— WRITTEN TASK —
Copy out all of the rows below, renaming "Only necessary" to "Necessary only" wherever it occurs and leaving everything else as it is.

— Click-target data —
-- Begin --

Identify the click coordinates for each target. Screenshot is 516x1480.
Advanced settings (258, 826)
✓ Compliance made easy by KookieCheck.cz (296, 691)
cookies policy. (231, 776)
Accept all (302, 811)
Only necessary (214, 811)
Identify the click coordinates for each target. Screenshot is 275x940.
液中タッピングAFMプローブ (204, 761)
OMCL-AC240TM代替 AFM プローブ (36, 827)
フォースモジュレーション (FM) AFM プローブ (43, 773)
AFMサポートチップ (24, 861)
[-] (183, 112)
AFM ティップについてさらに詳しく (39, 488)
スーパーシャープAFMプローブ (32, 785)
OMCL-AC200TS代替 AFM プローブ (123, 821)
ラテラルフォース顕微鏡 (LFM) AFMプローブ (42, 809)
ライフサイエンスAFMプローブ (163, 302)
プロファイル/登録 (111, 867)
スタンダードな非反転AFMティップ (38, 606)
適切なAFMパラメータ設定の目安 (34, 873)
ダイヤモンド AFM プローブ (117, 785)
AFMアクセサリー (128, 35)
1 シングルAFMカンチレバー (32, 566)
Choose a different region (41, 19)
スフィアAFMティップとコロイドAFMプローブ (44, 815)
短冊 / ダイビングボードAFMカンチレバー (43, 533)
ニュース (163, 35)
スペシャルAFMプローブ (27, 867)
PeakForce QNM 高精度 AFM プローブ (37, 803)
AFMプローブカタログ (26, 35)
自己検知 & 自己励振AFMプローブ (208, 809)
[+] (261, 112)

-- End --

— WRITTEN REPLY —
Identify the click coordinates for each target. Screenshot is 516x1480.
Advanced settings (258, 826)
✓ Compliance made easy by KookieCheck.cz (296, 691)
cookies policy. (231, 776)
Accept all (302, 811)
Necessary only (214, 811)
Identify the click coordinates for each target. Screenshot is 275x940.
液中タッピングAFMプローブ (204, 761)
OMCL-AC240TM代替 AFM プローブ (36, 827)
フォースモジュレーション (FM) AFM プローブ (43, 773)
AFMサポートチップ (24, 861)
[-] (183, 112)
AFM ティップについてさらに詳しく (39, 488)
スーパーシャープAFMプローブ (32, 785)
OMCL-AC200TS代替 AFM プローブ (123, 821)
ラテラルフォース顕微鏡 (LFM) AFMプローブ (42, 809)
ライフサイエンスAFMプローブ (163, 302)
プロファイル/登録 (111, 867)
スタンダードな非反転AFMティップ (38, 606)
適切なAFMパラメータ設定の目安 (34, 873)
ダイヤモンド AFM プローブ (117, 785)
AFMアクセサリー (128, 35)
1 シングルAFMカンチレバー (32, 566)
Choose a different region (41, 19)
スフィアAFMティップとコロイドAFMプローブ (44, 815)
短冊 / ダイビングボードAFMカンチレバー (43, 533)
ニュース (163, 35)
スペシャルAFMプローブ (27, 867)
PeakForce QNM 高精度 AFM プローブ (37, 803)
AFMプローブカタログ (26, 35)
自己検知 & 自己励振AFMプローブ (208, 809)
[+] (261, 112)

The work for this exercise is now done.